>> Start STORED RECORDS

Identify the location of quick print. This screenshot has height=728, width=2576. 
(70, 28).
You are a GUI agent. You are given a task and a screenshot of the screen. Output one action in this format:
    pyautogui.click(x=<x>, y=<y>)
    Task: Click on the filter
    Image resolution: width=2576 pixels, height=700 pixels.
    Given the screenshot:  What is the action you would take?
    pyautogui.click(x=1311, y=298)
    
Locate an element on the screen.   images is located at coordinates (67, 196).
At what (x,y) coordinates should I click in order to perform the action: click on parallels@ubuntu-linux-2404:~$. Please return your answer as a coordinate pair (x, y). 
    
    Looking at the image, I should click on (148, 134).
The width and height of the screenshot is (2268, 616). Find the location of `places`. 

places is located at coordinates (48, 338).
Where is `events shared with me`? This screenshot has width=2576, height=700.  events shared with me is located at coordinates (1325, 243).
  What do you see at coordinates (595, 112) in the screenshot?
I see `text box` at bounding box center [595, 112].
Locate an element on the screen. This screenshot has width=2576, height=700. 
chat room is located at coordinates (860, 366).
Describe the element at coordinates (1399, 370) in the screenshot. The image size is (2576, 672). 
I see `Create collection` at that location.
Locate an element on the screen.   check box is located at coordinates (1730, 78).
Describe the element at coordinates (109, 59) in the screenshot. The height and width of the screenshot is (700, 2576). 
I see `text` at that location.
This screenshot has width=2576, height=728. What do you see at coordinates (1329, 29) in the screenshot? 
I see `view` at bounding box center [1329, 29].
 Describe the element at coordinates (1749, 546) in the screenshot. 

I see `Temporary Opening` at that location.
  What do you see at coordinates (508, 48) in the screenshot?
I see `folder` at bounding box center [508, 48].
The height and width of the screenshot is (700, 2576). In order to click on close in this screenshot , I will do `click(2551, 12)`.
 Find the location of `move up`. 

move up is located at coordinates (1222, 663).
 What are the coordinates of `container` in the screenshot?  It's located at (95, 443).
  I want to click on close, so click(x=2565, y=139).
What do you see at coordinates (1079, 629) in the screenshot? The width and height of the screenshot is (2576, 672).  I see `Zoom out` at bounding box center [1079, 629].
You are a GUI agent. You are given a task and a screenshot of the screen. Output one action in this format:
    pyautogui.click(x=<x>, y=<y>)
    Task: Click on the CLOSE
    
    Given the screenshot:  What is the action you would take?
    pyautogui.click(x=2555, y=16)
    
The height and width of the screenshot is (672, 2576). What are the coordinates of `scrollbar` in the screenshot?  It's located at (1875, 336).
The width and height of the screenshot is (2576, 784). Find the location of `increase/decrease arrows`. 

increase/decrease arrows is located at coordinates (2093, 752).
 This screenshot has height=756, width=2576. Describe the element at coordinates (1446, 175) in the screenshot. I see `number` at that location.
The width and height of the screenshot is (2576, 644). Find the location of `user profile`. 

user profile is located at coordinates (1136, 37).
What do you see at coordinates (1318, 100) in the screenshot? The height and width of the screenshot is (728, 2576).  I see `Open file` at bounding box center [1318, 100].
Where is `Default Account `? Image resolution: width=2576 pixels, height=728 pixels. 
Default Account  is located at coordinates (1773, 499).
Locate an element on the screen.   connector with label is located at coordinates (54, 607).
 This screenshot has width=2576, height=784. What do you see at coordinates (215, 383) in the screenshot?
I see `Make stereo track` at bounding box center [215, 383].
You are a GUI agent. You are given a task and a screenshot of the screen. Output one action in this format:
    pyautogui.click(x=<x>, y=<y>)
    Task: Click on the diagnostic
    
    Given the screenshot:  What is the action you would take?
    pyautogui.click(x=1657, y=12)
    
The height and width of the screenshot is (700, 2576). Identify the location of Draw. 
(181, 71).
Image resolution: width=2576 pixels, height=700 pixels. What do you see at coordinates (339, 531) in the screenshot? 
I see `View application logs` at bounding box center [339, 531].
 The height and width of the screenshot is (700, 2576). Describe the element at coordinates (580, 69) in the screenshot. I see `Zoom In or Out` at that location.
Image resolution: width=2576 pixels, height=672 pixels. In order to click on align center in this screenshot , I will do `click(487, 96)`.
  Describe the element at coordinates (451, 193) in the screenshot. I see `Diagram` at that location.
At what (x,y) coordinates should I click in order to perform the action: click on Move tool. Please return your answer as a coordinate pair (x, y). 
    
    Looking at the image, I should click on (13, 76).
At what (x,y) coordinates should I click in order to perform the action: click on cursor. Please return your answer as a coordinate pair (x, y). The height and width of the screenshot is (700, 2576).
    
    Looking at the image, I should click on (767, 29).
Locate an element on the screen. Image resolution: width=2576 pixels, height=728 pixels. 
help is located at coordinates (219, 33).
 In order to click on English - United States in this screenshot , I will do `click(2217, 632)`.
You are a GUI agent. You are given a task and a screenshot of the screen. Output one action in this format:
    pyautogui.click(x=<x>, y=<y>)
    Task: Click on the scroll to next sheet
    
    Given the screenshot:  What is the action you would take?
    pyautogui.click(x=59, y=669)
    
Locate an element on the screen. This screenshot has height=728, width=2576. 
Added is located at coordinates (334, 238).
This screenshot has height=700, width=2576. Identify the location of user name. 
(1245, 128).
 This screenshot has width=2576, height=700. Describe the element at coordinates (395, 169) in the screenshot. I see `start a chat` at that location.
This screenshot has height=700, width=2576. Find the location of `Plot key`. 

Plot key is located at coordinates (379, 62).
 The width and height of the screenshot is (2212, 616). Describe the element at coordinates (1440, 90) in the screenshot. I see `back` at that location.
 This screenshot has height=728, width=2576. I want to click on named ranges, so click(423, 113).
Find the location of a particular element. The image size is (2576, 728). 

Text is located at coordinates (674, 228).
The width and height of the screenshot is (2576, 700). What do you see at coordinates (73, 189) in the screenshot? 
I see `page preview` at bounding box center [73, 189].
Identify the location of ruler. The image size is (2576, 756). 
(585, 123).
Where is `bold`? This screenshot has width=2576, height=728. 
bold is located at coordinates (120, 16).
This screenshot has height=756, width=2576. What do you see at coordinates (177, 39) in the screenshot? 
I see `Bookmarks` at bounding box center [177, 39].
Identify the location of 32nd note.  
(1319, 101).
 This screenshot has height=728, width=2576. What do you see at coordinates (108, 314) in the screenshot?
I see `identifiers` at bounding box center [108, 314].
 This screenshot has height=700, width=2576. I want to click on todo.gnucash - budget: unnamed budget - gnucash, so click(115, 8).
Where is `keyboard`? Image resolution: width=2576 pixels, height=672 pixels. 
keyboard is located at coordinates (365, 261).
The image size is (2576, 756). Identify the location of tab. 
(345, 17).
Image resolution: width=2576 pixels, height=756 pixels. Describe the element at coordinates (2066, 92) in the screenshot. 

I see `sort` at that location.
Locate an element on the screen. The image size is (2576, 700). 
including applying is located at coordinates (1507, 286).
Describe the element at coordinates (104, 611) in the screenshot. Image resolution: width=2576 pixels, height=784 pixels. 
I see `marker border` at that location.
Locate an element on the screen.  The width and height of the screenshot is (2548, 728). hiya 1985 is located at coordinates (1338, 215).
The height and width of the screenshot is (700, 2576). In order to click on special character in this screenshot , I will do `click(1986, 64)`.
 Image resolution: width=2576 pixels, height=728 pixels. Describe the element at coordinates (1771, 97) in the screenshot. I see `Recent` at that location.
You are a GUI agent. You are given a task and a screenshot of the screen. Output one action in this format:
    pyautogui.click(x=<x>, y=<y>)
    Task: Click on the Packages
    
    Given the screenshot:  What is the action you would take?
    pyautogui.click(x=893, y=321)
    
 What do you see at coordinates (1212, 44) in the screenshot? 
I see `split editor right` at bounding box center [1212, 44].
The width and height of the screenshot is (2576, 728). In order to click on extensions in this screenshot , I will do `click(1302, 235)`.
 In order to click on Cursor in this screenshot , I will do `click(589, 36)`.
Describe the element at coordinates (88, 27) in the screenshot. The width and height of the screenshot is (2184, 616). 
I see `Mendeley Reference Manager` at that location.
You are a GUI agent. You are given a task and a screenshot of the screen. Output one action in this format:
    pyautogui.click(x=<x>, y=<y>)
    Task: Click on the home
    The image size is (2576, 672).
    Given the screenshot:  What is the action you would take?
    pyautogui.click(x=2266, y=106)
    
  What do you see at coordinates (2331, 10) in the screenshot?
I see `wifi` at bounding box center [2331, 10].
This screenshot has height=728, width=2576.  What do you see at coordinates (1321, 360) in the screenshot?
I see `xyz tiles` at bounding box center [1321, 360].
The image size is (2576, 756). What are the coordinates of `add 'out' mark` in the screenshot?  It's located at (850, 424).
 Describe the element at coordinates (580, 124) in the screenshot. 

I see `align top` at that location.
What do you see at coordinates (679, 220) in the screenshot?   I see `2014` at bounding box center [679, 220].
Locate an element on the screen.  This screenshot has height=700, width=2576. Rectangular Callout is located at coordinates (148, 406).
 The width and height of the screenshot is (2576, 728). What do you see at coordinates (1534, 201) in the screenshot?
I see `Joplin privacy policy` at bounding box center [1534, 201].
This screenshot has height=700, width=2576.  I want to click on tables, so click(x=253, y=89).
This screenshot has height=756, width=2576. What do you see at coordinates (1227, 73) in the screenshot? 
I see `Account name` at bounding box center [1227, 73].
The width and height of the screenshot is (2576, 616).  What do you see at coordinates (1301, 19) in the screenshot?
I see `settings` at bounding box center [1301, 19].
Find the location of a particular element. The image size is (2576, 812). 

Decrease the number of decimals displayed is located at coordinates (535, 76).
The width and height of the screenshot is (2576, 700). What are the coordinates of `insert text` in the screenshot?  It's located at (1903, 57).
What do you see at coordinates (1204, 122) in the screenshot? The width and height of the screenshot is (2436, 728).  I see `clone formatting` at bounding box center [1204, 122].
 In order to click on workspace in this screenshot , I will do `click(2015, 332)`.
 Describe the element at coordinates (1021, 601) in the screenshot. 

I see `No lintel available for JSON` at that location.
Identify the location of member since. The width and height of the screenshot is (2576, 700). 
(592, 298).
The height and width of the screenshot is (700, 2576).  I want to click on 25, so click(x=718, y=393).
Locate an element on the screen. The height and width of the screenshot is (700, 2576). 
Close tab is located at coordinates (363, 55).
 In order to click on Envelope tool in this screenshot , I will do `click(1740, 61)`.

>> End STORED RECORDS

Please retype everything in the listing from the line containing "coordinates (1730, 78)." down to the line containing "I want to click on close, so", including both of those lines.

RESPONSE FOR THIS EXERCISE:
Locate an element on the screen.   check box is located at coordinates (1730, 78).
Describe the element at coordinates (109, 59) in the screenshot. The height and width of the screenshot is (700, 2576). 
I see `text` at that location.
This screenshot has width=2576, height=728. What do you see at coordinates (1329, 29) in the screenshot? 
I see `view` at bounding box center [1329, 29].
 Describe the element at coordinates (1749, 546) in the screenshot. 

I see `Temporary Opening` at that location.
  What do you see at coordinates (508, 48) in the screenshot?
I see `folder` at bounding box center [508, 48].
The height and width of the screenshot is (700, 2576). In order to click on close in this screenshot , I will do `click(2551, 12)`.
 Find the location of `move up`. 

move up is located at coordinates (1222, 663).
 What are the coordinates of `container` in the screenshot?  It's located at (95, 443).
  I want to click on close, so click(x=2565, y=139).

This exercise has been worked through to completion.